By Associated Press - Thursday, December 19, 2019

SAVANNAH, Ga. (AP) - The man the FBI calls the deadliest serial killer in U.S. history has been indicted in Georgia in the slaying of a woman whose body was found on a pile of construction debris more than three decades ago.

A grand jury in Savannah returned an indictment Wednesday bringing a new murder charge against 79-year-old Samuel Little. He has confessed to more than 90 killings from Florida to California, prompting detectives with cold cases from across the U.S. to seek interviews with Little at the Texas prison where he’s already serving multiple life sentences.

Little has said he killed two women in Savannah decades ago. A police detective sifting through stacks of old incident reports managed to link Little to the unsolved killing of Frances Campbell, Chatham County District Attorney Meg Heap said.

Campbell had been missing for a year when her body was discovered in 1985 on a pile of debris from the construction of an interstate highway, Heap said. Little recognized Campbell from a photograph sent by the police detective.

Heap said Little agreed to speak with the detective on the condition that prosecutors would not seek the death penalty.

“I figured, in the end, we needed to know who the victim was, and the family needed to know,” Heap told news outlets.

Campbell’s sister, Diane Williams, told reporters at the district attorney’s office that she was pregnant around the time Campbell was killed. Williams named her daughter, now a grown woman, after her sister.

“It’s bittersweet,” Williams said. “It was the not-knowing, and now that we know, it makes a big difference. I wish my parents were alive to see it.”

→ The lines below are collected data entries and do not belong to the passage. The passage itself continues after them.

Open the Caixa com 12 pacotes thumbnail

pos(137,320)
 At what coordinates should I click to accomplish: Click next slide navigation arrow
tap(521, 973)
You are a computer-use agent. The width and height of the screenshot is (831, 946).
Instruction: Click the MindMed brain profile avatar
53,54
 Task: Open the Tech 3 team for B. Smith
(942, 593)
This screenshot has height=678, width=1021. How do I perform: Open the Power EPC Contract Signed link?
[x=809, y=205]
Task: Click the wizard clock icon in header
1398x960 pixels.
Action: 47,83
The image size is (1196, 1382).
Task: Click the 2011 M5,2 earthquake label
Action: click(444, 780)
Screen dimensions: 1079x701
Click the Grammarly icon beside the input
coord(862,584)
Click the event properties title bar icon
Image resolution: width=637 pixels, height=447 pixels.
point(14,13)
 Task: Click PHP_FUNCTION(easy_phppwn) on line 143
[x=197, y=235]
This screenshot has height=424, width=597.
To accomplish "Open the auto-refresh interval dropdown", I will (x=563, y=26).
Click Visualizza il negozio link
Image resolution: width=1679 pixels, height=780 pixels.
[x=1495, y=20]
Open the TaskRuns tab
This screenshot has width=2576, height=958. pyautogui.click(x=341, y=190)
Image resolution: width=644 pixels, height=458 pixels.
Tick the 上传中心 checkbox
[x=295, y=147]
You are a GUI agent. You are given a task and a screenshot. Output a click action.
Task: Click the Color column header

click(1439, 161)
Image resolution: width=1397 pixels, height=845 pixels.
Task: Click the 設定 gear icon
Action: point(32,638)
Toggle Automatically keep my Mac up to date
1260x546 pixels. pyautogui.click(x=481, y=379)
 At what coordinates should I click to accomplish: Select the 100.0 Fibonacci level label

It’s unclear if Little will ever stand trial in Savannah. The FBI says authorities have verified more than 50 of his confessions. Some of those have led to charges in other states. Meanwhile, an attorney for Little has said he’s in poor health.

Heap said Savannah police are still trying to confirm a second slaying Little says he committed there in 1974. He referred to the victim as a woman named “Kat,” but police haven’t linked the confession to a victim.